Is the taxpayer, a company in liquidation, liable to the superannuation guarantee charge (SGC) under the Superannuation Guarantee (Administration) Act 1992 (SGAA) where the company's liquidator has not made sufficient superannuation contributions by the relevant quarterly cut-off date, in respect of a Fair Entitlements Guarantee (FEG) advance to a former employee of the company?
Yes. The taxpayer company is liable to the SGC under the SGAA where the company's liquidator has not made sufficient superannuation contributions by the relevant quarterly cut-off date in respect of a FEG advance to a former employee of the company.
The taxpayer company became insolvent and a liquidator was appointed.
The effect of the liquidation was the termination of the employment of an employee of the taxpayer.
At the date of liquidation, the taxpayer owed the employee amounts for unpaid wages, unpaid annual leave and unpaid long service leave.
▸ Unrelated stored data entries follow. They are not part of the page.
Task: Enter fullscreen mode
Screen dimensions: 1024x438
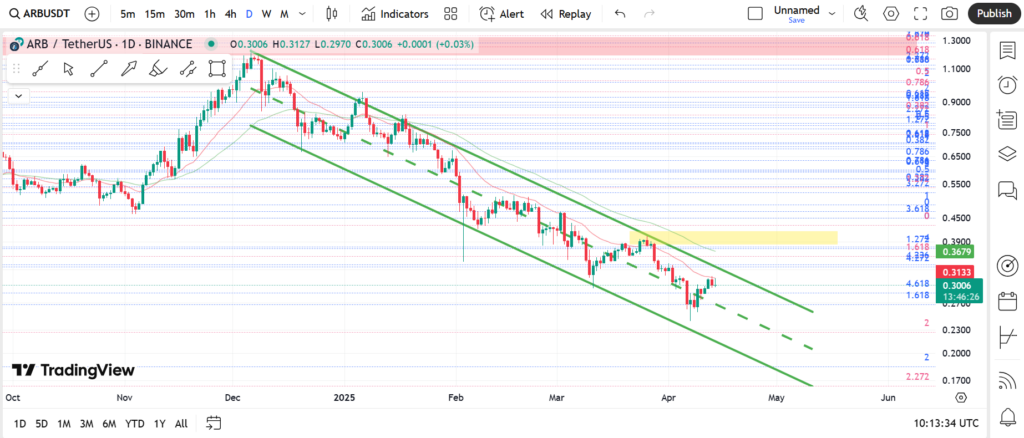Action: (920, 14)
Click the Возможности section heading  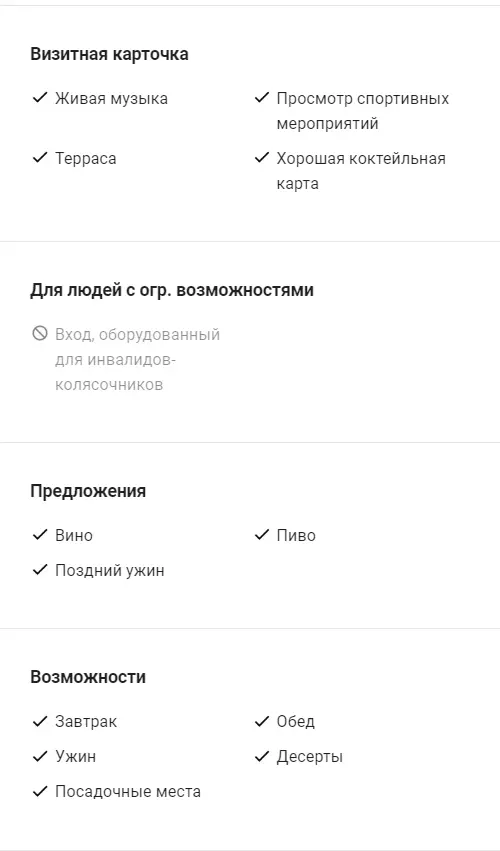(88, 677)
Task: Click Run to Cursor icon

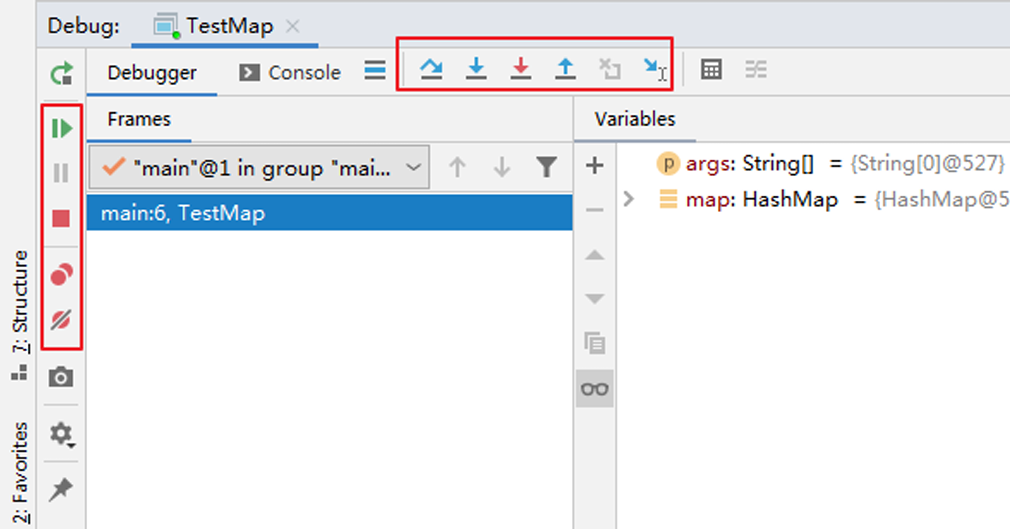Action: click(655, 69)
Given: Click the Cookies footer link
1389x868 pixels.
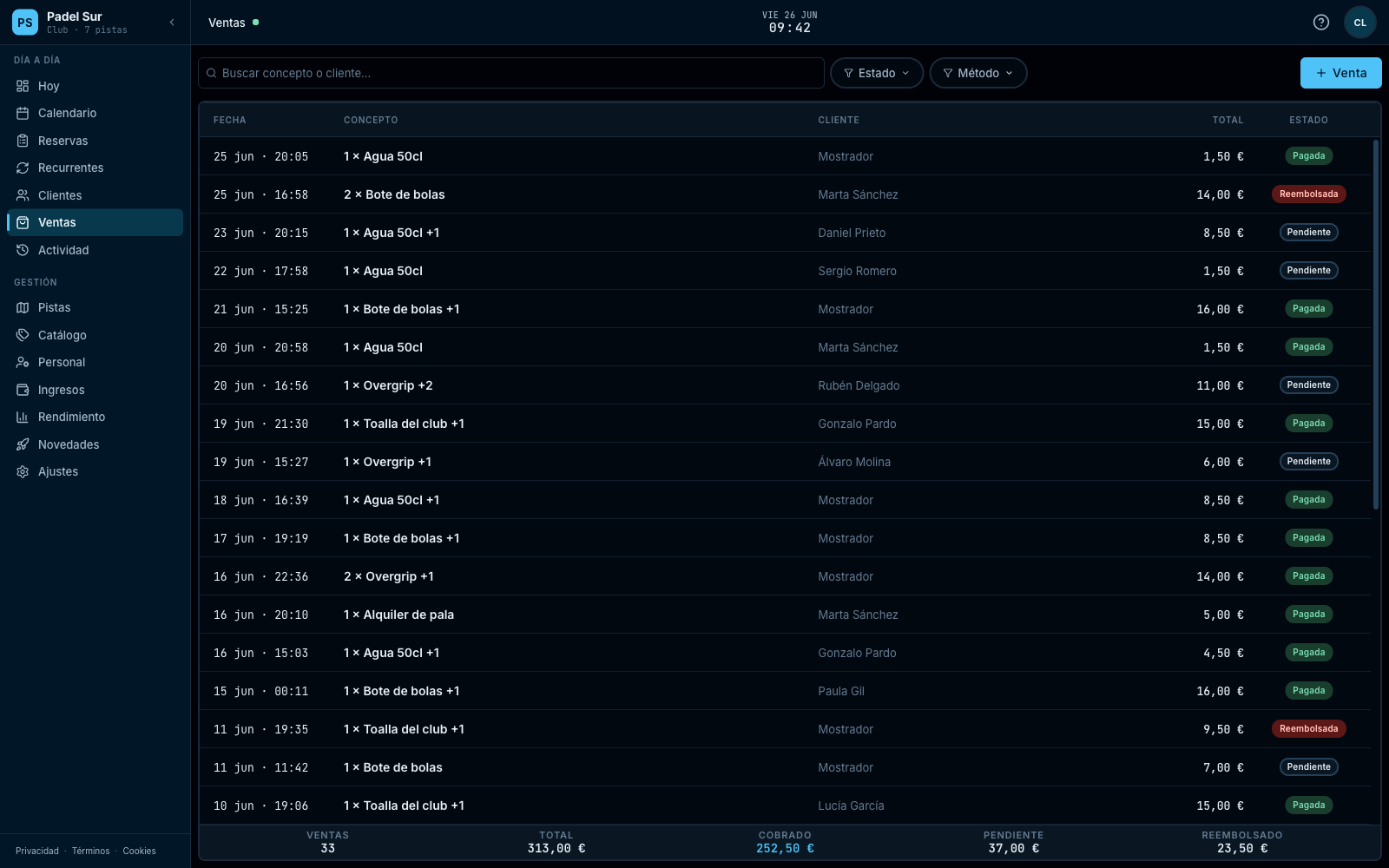Looking at the screenshot, I should point(139,851).
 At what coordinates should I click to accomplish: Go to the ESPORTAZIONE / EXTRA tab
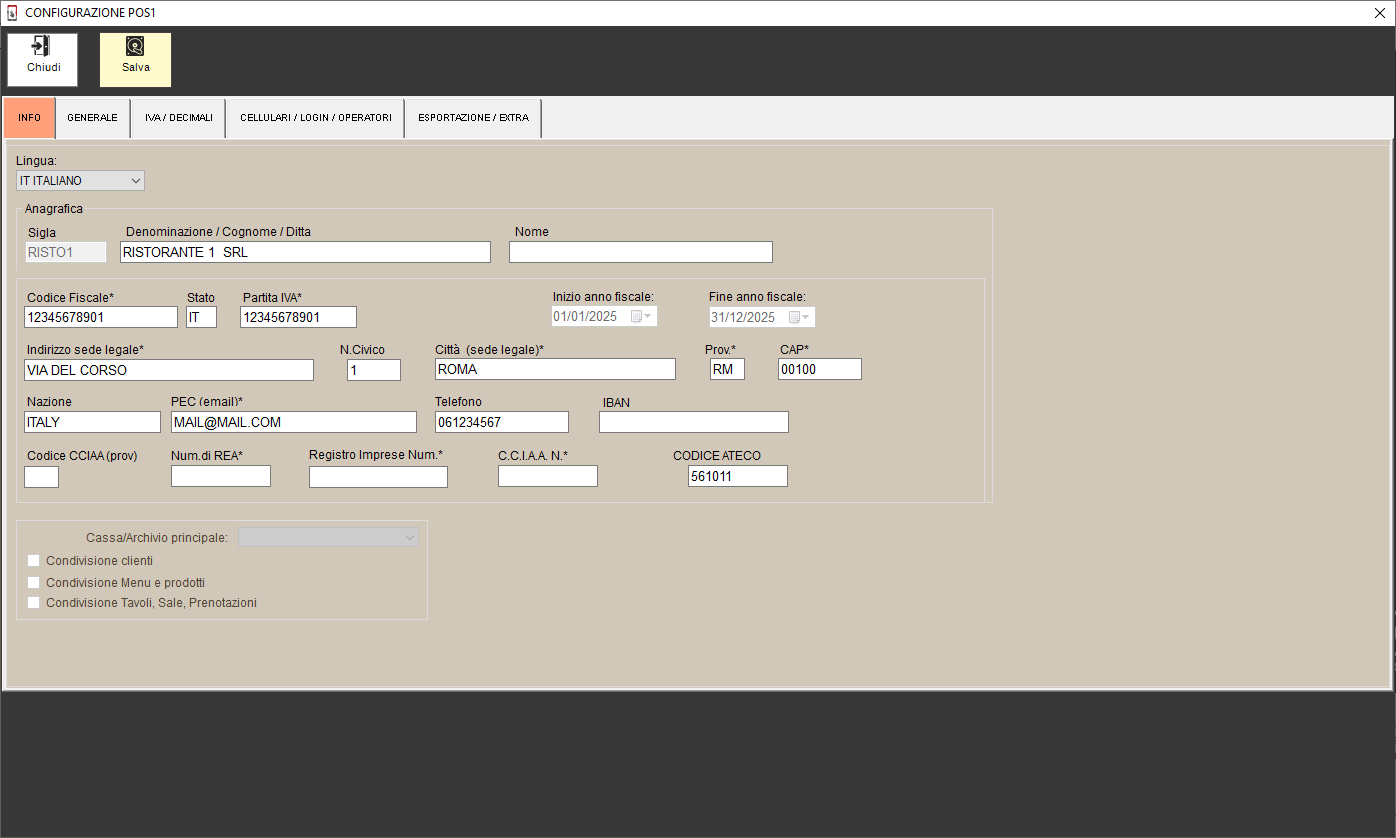pyautogui.click(x=473, y=118)
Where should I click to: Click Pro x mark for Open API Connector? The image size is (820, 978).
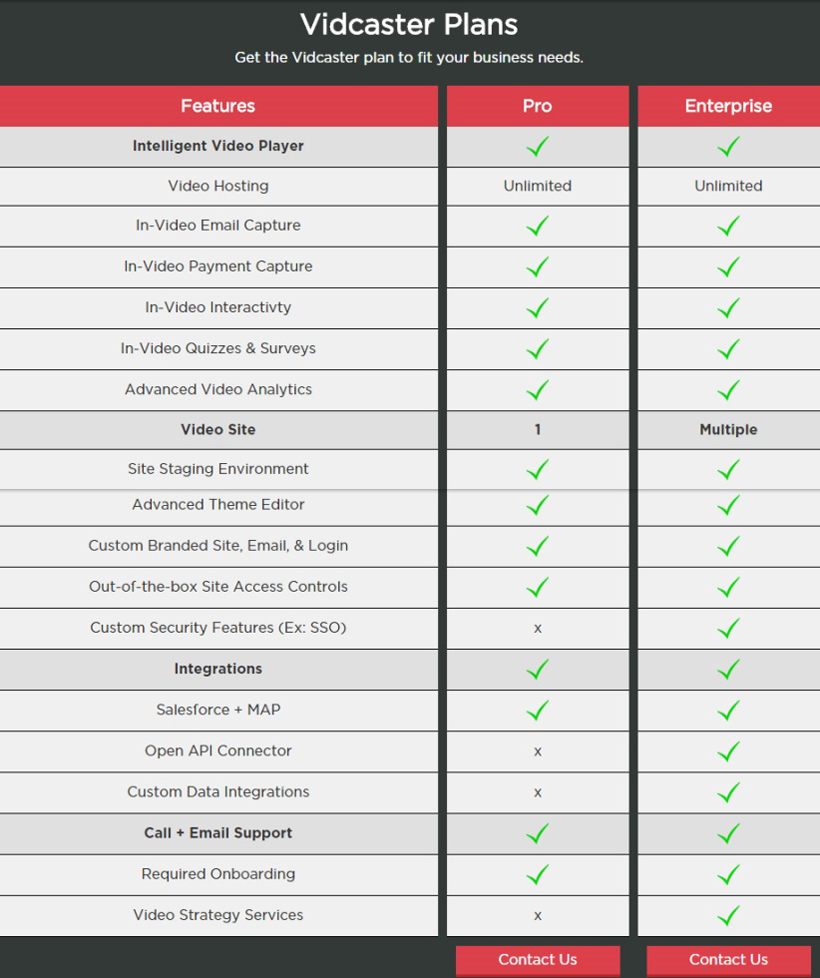(538, 752)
The taxpayer's employee made a claim with the Department of Employment for his entitlements for unpaid wages, unpaid annual and long service leave under the FEG. FEG is a payment scheme designed to assist employees who have lost their jobs as a result of their employer becoming bankrupt or entering into liquidation, and who are owed certain employee entitlements.
Employee entitlements covered by the FEG include unpaid wages, unpaid annual leave, unpaid long service leave, unpaid payment in lieu of notice and unpaid redundancy pay.
The employee's claim for FEG assistance was accepted by the Department of Employment.
Department of Employment paid the FEG advance to the liquidator. After withholding PAYG tax from the advance, the liquidator forwarded the FEG advance to the employee but did not make superannuation contributions in respect of the unpaid wage component of the advance (the employee's ordinary time earnings), by the relevant quarterly cut-off date.
Reasons for Decision
An employer will have a liability to the SGC for a quarter under the SGAA if they do not make sufficient superannuation contributions for the benefit of their eligible employees to a complying superannuation fund or retirement savings account by the relevant quarterly cut-off dates in the SGAA. The SGC is imposed on an employer's superannuation guarantee shortfall (SG shortfall) for a quarter. Subsection 19(1) of the SGAA sets out the formula for the calculation of an employer's individual SG shortfall for an employee for a quarter. The shortfall is calculated by reference to the total salary or wages paid by the employer to the employee for the quarter.
If an employer makes a payment to an employee which does not constitute salary or wages or if the payment does constitute salary or wages but it is not paid by the employer (or is not paid 'on behalf of' the employer within the meaning of subsection 6(3) of the SGAA) to the employee, subsection 19(1) of the SGAA will have no application and the employer will not have a liability to the SGC.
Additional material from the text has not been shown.